Acute compartment syndrome has been widely reported in legs positioned in the lithotomy position for prolonged general surgical, urologic, and gynecologic procedures.[1]

Meyer and associates, in their study of the intramuscular and blood pressure in leg positioned in lithotomy pointed out that changing from the supine to the calf-supported position significantly increased the intramuscular pressure in the anterior compartment (from 11.6 to 19.4 mm Hg) and in the lateral compartment (from 13.0 to 25.8 mm Hg). Changing from the calf-supported to the heel-supported position significantly decreased intramuscular pressure in the anterior, lateral, and posterior compartments (to 2.8, 3.4, and 1.9 mm Hg, respectively). The mean diastolic blood pressure in the ankle averaged 63.9 mm Hg in the supine position, which significantly decreased to 34.6 mm Hg in the calf-supported position. Changing to the heel-supported position had no significant effect on the diastolic blood pressure in the ankle (mean, 32.8 mm Hg).[2]

Tan et al., in their prospective study to evaluate the relationship between the well leg compartment pressures and time during hemilithotomy position for fracture fixation.
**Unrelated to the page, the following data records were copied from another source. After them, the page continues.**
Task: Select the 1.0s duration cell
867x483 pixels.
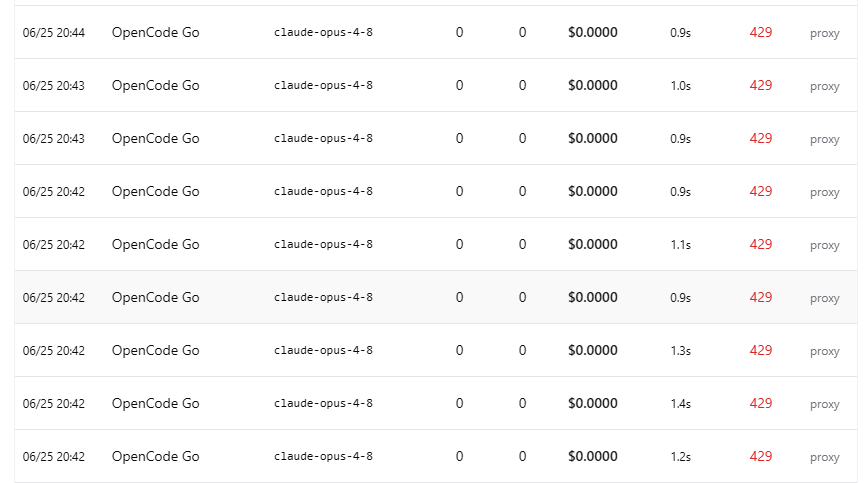Action: tap(681, 86)
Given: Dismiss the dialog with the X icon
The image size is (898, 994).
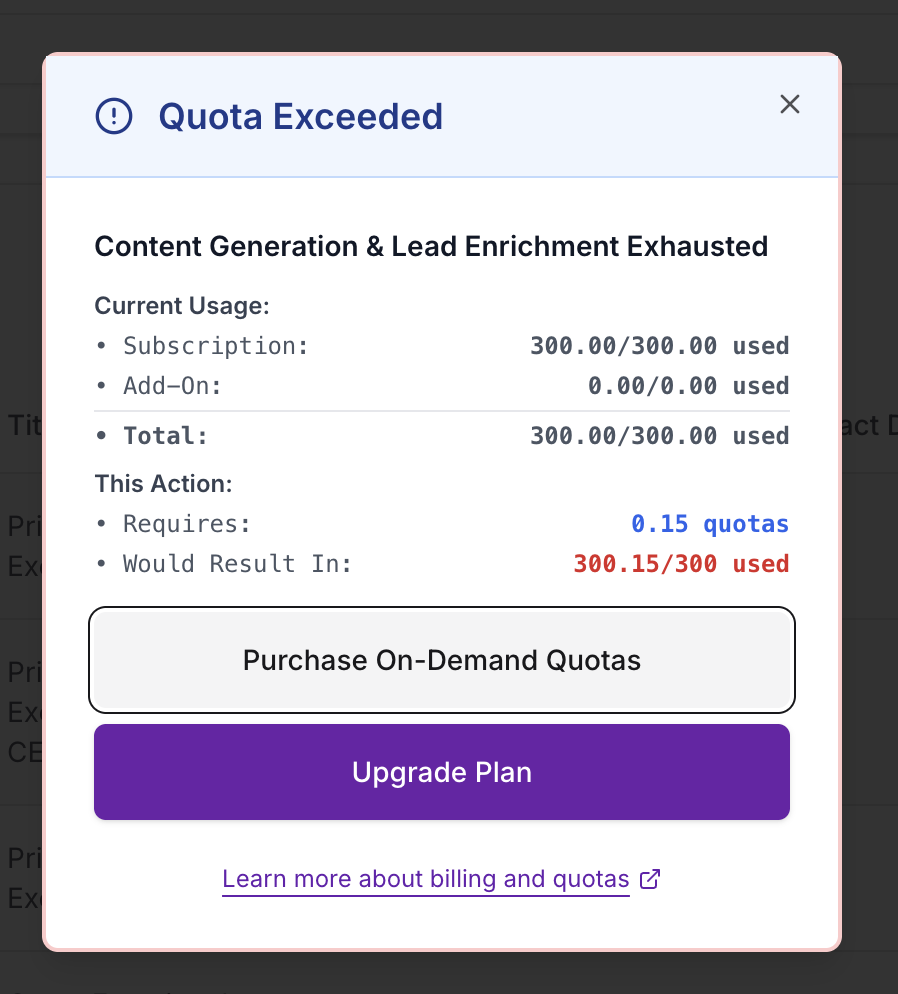Looking at the screenshot, I should click(789, 104).
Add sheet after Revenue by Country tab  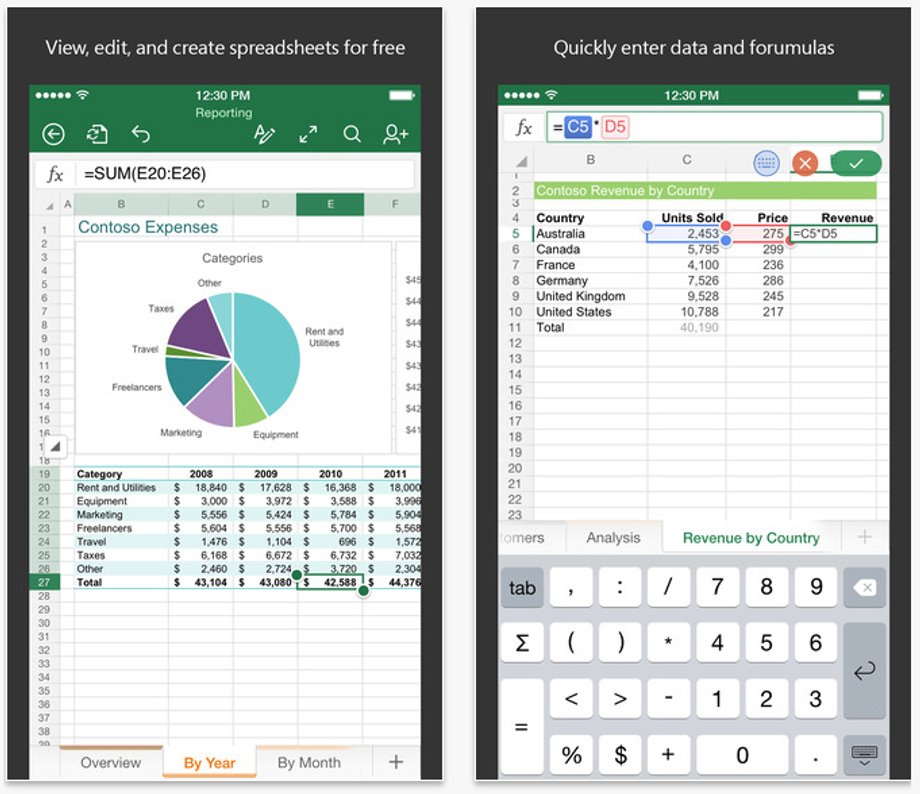coord(864,537)
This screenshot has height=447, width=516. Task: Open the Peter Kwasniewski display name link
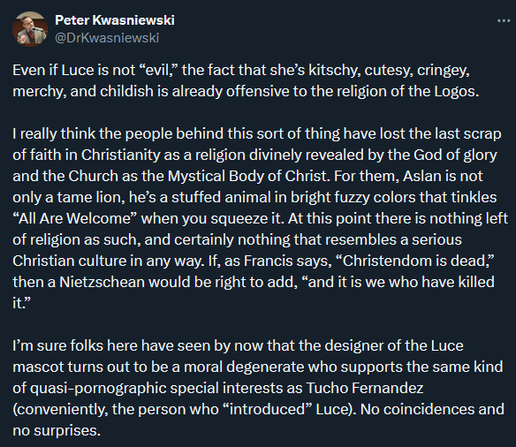tap(115, 20)
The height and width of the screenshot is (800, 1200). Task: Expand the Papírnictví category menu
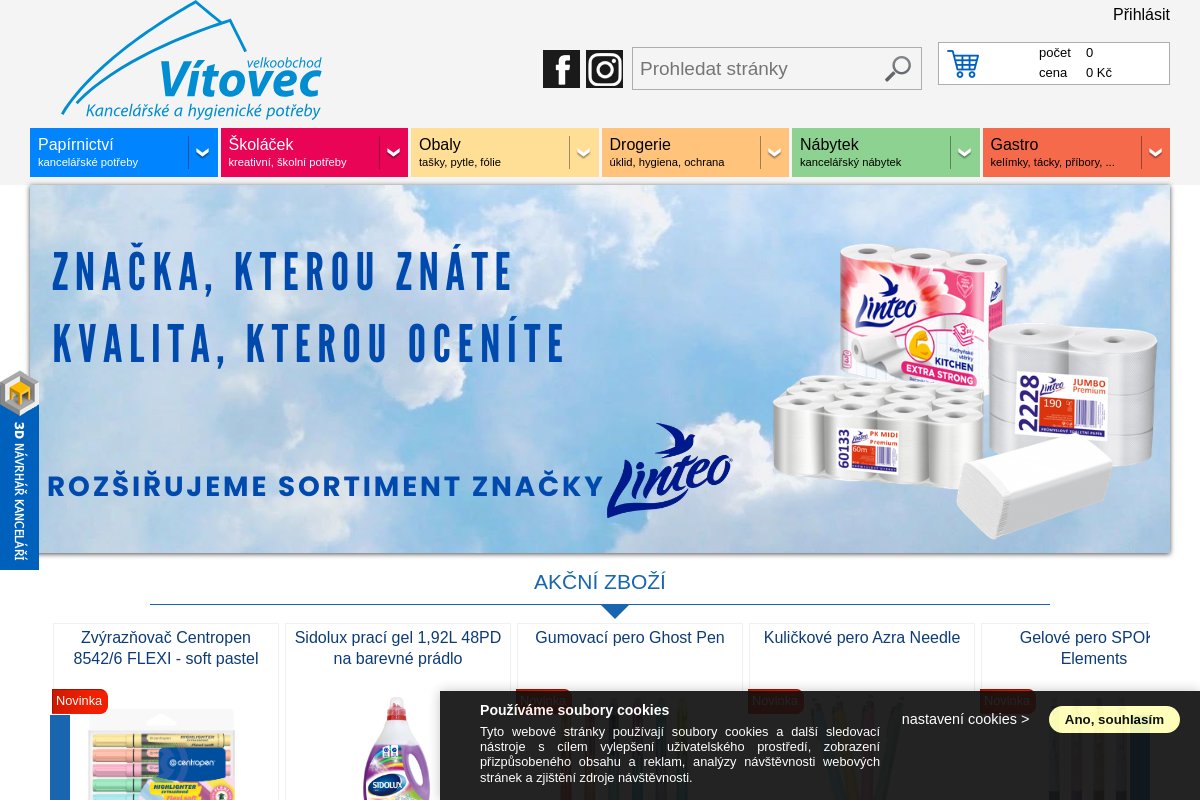click(203, 152)
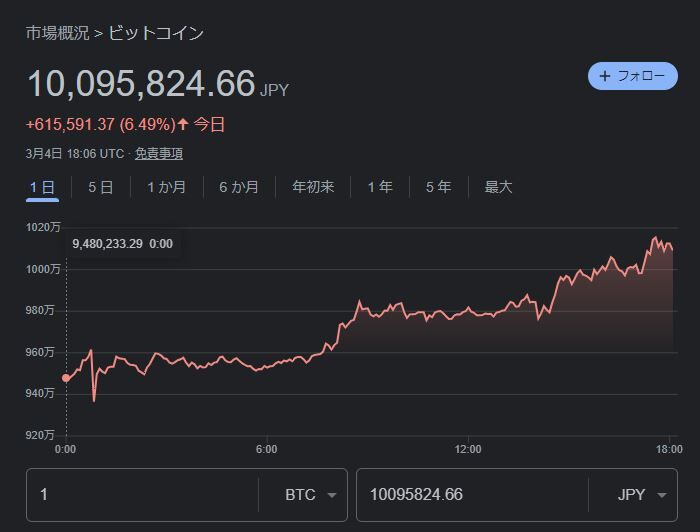700x532 pixels.
Task: Click the 0:00 starting point marker on chart
Action: (66, 378)
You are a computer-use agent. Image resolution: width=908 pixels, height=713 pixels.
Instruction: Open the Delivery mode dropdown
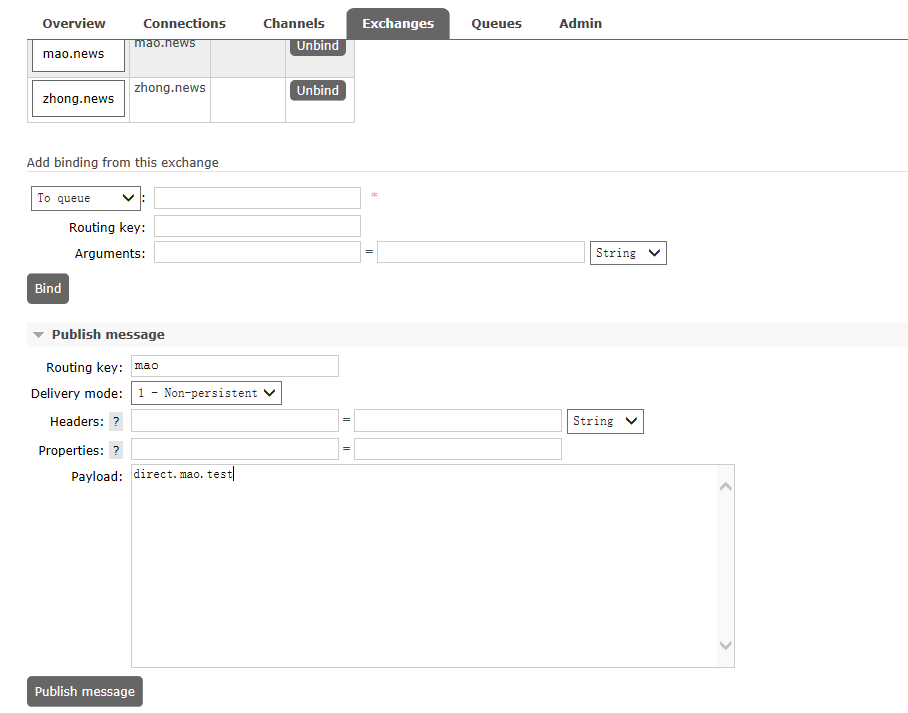[x=206, y=393]
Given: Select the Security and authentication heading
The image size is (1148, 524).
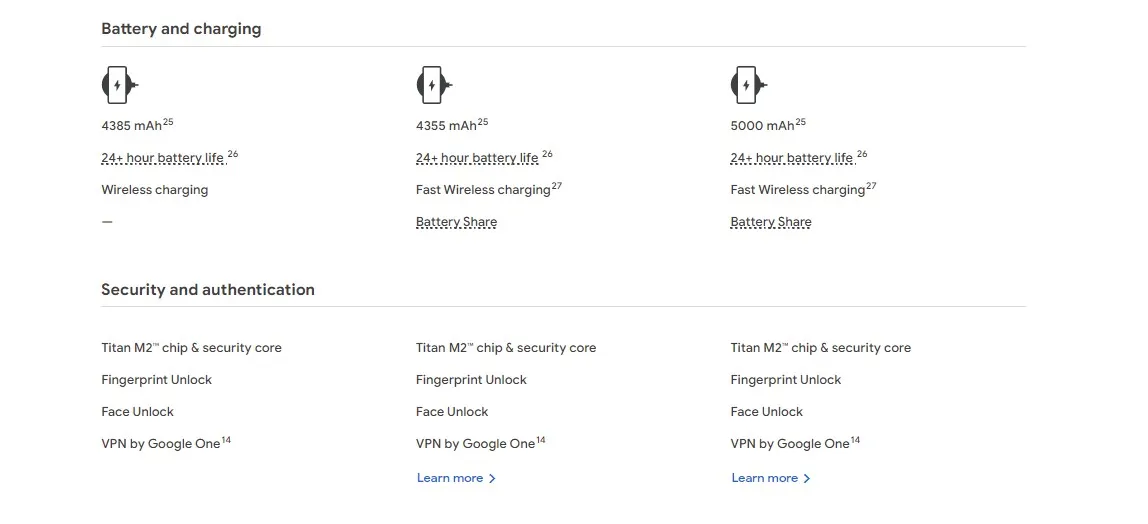Looking at the screenshot, I should [x=208, y=290].
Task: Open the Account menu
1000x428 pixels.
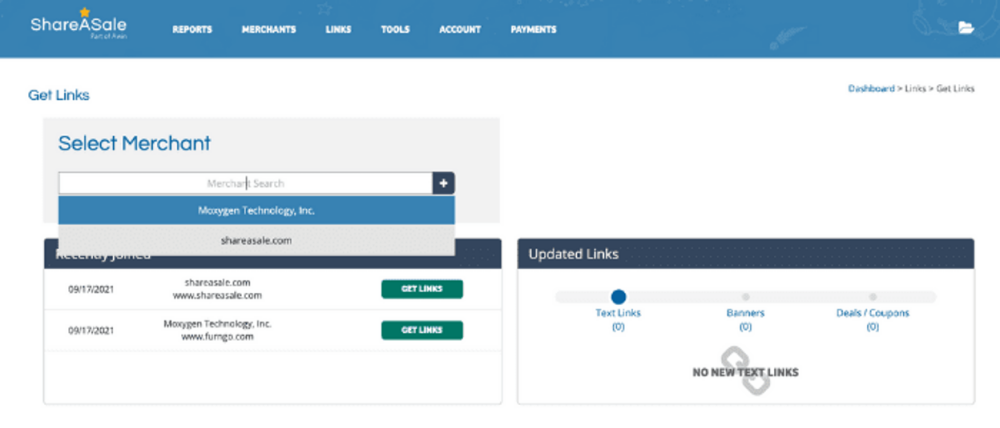Action: [460, 30]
The pressure jumped from a baseline of 9.2 to 27.3 mm of mercury (mm Hg) (P< 0.0001). While in the hemilithotomy position, the leg pressure trended slightly upward. Once the leg was taken down, the pressure immediately returned to a near baseline level of 8.1 mm Hg (P< 0.0001). A significant correlation was also found between the body mass index (BMI) and leg pressure (R2 = 0.713; F = 0.002).[3]

A positive correlation between BMI and increased compartment pressure was found, indicating that obesity may be a contributing factor. However, Pfeffer et al. reported that a particular body habitus, that is, slim volunteers with small muscle mass are predisposed to developing compartment syndrome.[4]

Presentation of postoperative compartment syndrome occurs in the setting of a reperfusion injury to a closed osteofascial compartment may be delayed up to 24 h or longer postoperatively as stated by Goldsmith and McCallum.[5]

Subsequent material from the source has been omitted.